Friday, November 16, 2007

Ooooh, Spikey!

I'd be excited about my slight uptick in hits this week, except that I've figured out that apparently the TV show "Heroes," which I've only seen one ep of but I hear it's nice, has recently aired an episode titled "Cautionary Tale." So all of a sudden, I am getting hits from the UK, the Ukraine, Germany, Mozambique--all googling for "heroes cautionary tale." As well as random places in the US. Although I'm obviously not what they're looking for, I am gratified to see that I am the #1 hit for this google search (presumably since all three of those words appear in my header.) Only one or two of them have hazarded an actual look at my blog--but if you are, in fact, here hoping I am talking about the Heroes show on a regular basis, I'm very sorry to disappoint you. You'll have to wait til I've watched a few more disks of the set my coworker loaned me last week.

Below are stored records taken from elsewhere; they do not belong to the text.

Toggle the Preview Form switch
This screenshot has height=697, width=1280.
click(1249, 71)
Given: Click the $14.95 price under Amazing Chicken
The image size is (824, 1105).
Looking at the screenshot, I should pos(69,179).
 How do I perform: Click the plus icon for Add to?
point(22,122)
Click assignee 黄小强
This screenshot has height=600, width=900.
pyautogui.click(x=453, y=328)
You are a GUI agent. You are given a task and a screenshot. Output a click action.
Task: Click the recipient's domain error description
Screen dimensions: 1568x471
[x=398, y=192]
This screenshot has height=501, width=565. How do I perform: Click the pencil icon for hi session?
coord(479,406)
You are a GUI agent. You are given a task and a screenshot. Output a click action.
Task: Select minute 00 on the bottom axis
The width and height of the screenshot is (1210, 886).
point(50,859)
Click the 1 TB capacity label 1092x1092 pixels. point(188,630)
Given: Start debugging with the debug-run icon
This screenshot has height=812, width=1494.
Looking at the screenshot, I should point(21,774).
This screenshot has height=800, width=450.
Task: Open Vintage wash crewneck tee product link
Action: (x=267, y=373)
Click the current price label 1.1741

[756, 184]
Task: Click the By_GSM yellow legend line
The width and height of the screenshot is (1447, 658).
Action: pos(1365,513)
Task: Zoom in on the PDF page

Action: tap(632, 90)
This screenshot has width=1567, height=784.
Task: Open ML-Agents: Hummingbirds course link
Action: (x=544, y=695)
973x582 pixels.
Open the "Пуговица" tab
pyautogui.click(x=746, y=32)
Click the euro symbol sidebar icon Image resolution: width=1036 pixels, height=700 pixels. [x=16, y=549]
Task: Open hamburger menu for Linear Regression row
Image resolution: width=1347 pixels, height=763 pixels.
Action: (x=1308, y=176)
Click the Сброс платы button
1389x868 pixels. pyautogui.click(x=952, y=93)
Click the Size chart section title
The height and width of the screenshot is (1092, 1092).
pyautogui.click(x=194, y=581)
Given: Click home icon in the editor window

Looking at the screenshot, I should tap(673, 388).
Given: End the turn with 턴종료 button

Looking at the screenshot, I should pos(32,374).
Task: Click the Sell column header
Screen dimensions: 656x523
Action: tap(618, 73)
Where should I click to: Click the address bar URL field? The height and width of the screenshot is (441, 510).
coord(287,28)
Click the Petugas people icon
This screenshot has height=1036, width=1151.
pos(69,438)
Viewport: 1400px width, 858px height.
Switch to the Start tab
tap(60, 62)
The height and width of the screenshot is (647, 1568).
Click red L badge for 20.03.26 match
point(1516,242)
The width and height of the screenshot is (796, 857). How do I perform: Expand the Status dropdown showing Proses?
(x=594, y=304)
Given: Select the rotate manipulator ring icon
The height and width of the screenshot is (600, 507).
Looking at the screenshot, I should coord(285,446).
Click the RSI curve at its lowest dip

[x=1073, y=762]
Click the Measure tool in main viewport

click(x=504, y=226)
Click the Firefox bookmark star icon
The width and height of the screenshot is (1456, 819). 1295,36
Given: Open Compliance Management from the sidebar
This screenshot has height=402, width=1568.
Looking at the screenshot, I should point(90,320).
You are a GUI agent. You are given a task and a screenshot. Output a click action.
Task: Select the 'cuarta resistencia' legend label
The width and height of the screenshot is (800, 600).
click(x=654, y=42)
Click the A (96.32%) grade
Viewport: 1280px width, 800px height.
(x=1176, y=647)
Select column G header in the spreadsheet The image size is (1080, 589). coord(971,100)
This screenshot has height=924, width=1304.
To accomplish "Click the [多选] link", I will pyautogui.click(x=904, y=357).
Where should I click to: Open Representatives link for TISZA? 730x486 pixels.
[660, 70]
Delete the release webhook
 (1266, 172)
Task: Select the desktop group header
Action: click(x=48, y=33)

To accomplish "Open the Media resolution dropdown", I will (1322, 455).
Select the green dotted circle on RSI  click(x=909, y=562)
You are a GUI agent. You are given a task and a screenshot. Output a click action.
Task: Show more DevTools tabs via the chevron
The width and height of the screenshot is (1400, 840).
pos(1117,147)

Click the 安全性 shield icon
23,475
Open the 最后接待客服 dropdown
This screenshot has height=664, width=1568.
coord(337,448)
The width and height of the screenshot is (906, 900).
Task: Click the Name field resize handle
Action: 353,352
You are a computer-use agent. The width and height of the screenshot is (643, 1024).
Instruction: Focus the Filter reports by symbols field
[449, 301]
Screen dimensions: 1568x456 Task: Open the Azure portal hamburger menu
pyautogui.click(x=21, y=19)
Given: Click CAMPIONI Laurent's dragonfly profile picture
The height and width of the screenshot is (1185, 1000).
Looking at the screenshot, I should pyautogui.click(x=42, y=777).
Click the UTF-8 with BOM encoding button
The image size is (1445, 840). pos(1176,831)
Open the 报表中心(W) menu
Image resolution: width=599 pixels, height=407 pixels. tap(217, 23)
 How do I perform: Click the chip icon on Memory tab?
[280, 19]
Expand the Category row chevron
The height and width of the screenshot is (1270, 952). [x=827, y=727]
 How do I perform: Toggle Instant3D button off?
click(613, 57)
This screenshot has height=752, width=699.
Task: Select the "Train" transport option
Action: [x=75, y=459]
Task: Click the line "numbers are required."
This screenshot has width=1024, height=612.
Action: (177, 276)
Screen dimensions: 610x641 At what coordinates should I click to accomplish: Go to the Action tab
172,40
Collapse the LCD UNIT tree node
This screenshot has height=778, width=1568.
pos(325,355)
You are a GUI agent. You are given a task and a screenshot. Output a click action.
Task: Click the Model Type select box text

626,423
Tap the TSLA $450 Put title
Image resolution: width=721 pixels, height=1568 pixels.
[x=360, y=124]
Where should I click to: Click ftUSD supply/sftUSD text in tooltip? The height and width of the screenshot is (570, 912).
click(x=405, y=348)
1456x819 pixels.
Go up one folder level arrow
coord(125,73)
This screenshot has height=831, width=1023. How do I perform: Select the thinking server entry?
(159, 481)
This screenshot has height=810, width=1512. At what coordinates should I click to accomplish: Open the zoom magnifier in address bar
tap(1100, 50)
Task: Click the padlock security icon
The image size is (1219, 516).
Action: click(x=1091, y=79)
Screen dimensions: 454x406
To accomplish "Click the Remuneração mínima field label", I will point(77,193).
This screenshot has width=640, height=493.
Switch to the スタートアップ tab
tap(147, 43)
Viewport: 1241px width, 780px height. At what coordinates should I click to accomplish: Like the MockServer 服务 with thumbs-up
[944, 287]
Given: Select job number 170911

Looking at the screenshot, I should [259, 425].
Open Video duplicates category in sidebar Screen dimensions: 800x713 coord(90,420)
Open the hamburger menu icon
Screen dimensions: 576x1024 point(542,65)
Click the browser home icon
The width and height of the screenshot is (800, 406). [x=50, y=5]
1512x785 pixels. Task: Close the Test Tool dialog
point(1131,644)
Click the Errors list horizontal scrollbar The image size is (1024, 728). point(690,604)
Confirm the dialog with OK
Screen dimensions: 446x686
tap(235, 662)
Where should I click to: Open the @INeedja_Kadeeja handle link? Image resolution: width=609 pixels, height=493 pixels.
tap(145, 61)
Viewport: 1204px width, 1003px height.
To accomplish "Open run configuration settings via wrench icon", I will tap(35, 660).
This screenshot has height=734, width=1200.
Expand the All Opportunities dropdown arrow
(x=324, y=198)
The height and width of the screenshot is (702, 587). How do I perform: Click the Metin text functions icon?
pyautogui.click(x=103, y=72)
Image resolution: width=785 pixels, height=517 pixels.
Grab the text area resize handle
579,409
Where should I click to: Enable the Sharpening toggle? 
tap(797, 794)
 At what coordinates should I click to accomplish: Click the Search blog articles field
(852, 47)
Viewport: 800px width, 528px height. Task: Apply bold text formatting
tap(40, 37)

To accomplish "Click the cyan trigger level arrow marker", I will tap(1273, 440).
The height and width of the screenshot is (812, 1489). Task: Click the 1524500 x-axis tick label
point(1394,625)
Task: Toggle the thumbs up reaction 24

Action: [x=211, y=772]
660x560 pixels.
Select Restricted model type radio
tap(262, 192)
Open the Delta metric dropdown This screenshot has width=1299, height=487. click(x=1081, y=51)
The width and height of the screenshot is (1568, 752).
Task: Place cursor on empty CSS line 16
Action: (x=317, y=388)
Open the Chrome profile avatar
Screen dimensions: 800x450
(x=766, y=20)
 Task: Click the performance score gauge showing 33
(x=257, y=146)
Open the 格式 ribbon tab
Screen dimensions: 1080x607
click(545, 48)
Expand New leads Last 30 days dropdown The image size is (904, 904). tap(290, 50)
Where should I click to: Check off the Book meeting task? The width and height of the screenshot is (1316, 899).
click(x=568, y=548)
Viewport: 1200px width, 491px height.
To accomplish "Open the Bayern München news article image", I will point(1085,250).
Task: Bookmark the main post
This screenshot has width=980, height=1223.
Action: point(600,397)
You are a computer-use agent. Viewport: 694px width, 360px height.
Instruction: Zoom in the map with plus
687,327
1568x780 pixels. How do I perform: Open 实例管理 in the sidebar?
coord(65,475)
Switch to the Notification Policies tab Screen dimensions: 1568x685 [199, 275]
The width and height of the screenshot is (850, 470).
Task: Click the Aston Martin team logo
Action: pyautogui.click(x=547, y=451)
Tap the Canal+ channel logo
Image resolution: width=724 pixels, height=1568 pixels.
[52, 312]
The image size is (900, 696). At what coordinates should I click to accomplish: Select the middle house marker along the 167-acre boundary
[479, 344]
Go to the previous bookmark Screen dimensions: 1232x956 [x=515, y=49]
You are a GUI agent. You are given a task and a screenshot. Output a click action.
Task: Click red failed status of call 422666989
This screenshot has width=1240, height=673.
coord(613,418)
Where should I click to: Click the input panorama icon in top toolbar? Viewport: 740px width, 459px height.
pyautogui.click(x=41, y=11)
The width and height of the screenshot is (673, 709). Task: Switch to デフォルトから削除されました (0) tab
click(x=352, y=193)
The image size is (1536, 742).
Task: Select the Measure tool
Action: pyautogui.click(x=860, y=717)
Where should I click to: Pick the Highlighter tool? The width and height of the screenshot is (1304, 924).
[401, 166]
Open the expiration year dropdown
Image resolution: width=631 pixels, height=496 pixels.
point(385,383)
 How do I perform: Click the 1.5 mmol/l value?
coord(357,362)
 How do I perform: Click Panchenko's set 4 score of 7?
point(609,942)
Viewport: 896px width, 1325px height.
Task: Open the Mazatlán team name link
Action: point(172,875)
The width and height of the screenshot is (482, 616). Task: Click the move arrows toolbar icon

My adventure for the weekend is that I was coerced into dog-sitting for one of my neighbors; I'm in the town directory as a dog sitter, but the last time I dogsat it was an utter disaster and I didn't want to repeat it. But these folks seemed desperate, so I said OK. Things were a little surreal when I biked over there after dark on Wednesday and found myself passing sign after sign that said "No Outlet" "Dead End" "Roadway Ends" and "Turn Back Now, Before It's Too Late." There are lots of signs like this in my little town (well, the first three) but I seriously had no idea there were any houses back on this little gravel path along the river; I was about to turn around when I finally found the house #, at the second-to-last house at the farthest southern tip of town. Surrealism continued when I met the dog, who is the world's most gi-normous Rottweiler. "Oh, he's a sweetheart! Don't worry, you can just let him out without a leash and he'll come right back in!" Jesus, I thought, I am DOOMED. This dog is going to go blitzing off into the sunset, and there is no way I will be able to force a 150 lb herding dog to do anything it doesn't want to do. So this morning, when I had to go let him out for the first time, I'm thinking "Crap, crap crap... I so don't want to do this."

Naturally, it turns out that this is the most timid Rottweiler in the history of the breed. I had to lure him outside with a dog biscuit because it was chilly out. He ran back inside as soon as I opened the door. Additionally, he is painfully sad that his family has left him, and it is all he can do to look up at me with his sad, pitiful eyes, and silently ask, "Why? Why did they go away? Was it something I did? Tell them I'm sorry." No doubt that will only get worse before they return Sunday night, he already seems convinced that life, as he knows it, is over forever. Poor, poor gi-normous dog.